» **DIRECTIVE**
Turn the part of the listing that opens with the line containing "has height=645, width=2576." and closes with the line containing "Looking at the image, I should click on (1332, 631)." into a Markdown table with the columns Row and Line, one row per line. Leave out blank lines and the pictures.

» **THE INPUT**
┌────────

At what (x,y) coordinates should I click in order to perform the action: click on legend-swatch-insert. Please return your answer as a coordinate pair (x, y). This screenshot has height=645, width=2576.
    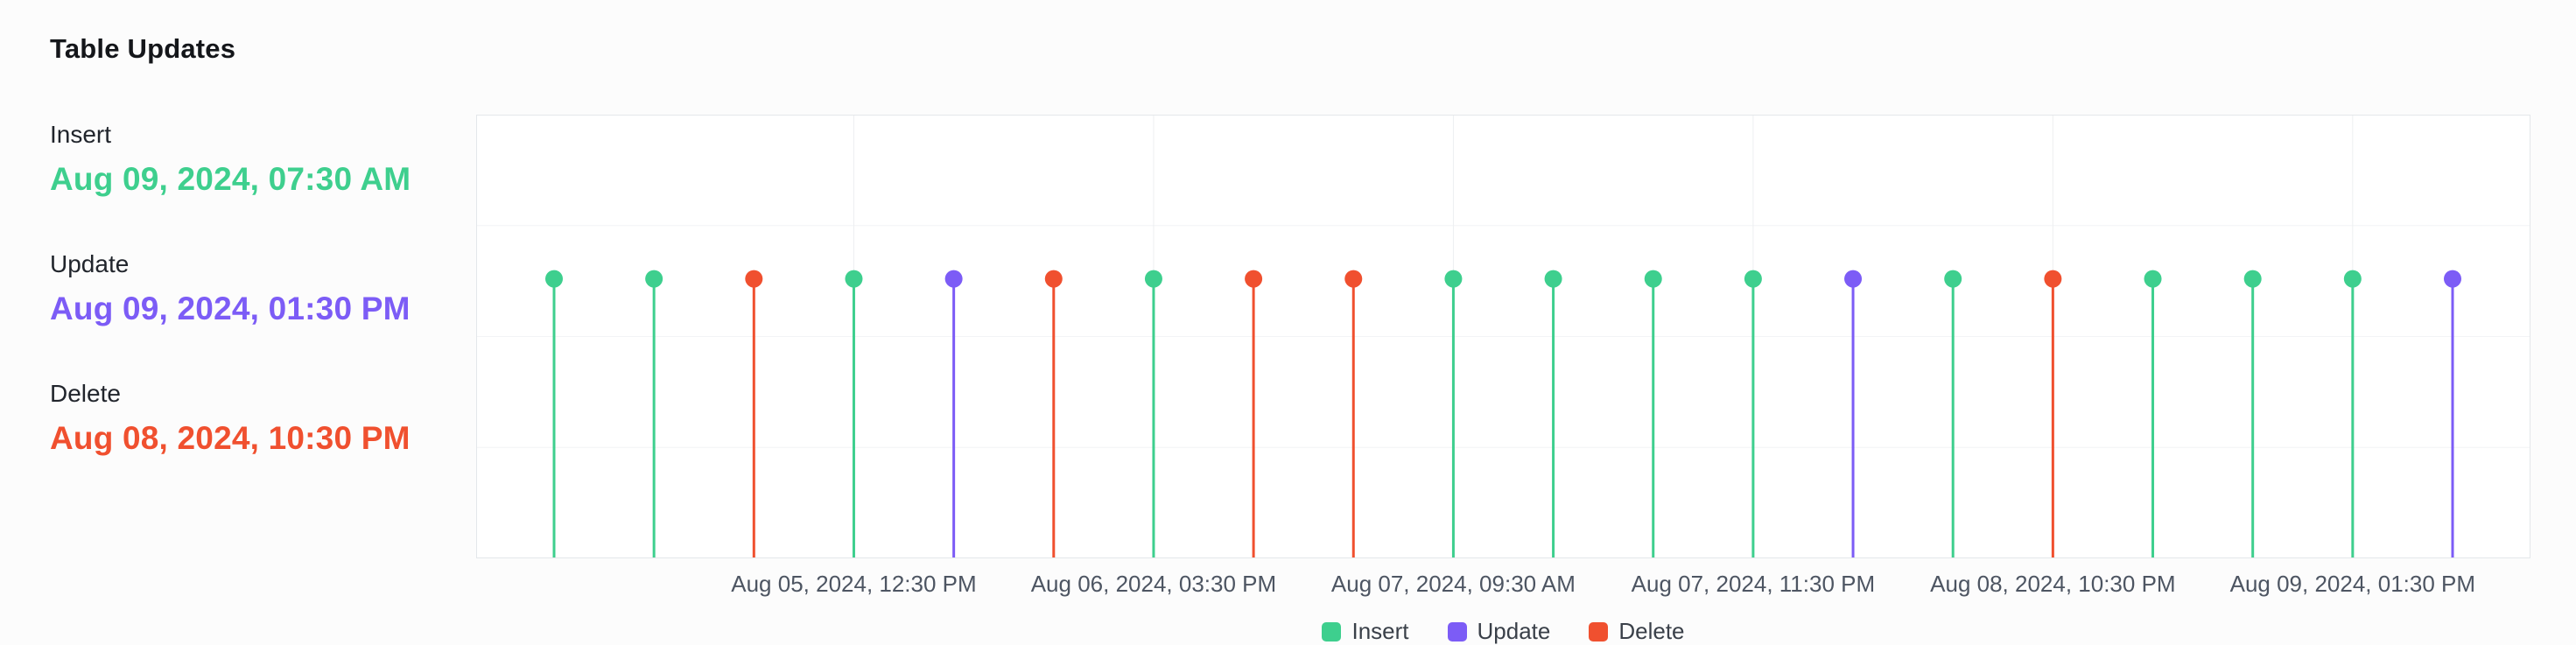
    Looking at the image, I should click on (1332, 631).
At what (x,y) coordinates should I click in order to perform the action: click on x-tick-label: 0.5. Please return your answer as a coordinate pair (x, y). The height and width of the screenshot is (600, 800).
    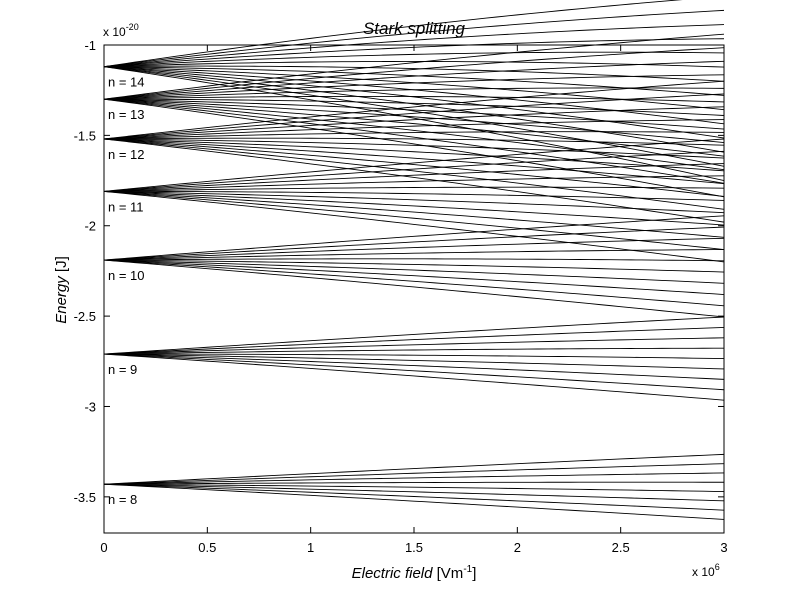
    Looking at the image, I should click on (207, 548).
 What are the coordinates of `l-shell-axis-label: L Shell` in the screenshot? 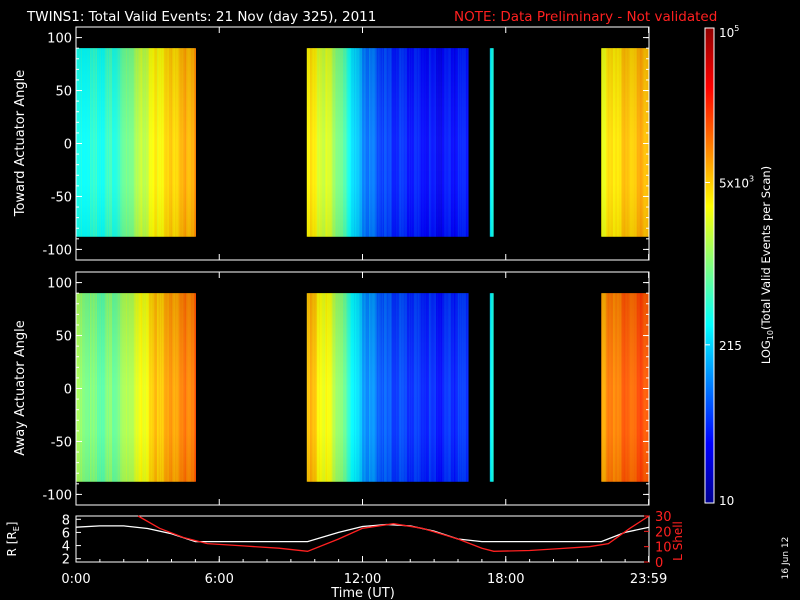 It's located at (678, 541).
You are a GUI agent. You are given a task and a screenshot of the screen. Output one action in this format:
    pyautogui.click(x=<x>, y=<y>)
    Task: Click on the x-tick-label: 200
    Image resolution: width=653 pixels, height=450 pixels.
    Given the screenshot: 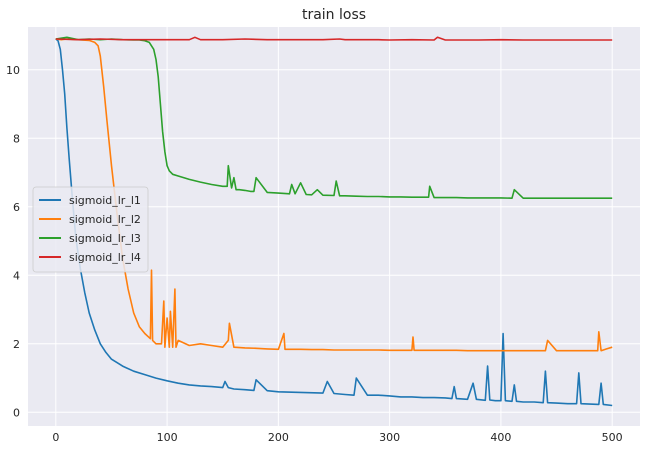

└────────
┌────────

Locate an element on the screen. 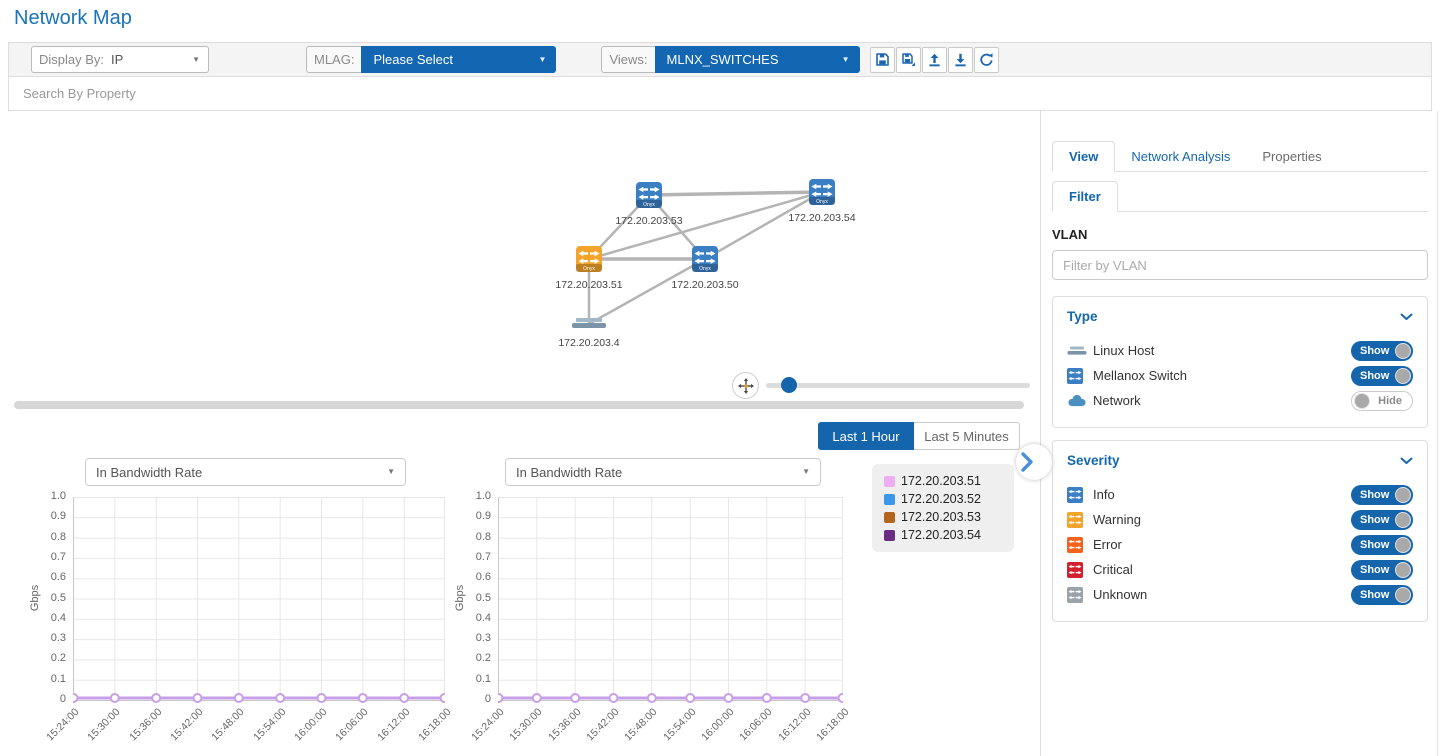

└────────
┌────────

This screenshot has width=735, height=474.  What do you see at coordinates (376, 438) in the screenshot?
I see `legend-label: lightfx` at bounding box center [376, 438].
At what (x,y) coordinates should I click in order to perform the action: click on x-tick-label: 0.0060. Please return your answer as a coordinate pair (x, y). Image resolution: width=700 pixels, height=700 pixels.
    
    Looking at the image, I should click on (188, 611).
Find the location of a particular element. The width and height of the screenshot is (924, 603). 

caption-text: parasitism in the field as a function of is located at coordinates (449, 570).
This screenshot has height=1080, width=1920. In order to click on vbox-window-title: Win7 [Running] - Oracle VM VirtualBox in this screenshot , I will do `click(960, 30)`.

└────────

» **RESULT OF THE TASK**
| Row | Line |
|---|---|
| 1 | At what (x,y) coordinates should I click in order to perform the action: click on legend-swatch-insert. Please return your answer as a coordinate pair (x, y). This screenshot has height=645, width=2576. |
| 2 |     Looking at the image, I should click on (1332, 631). |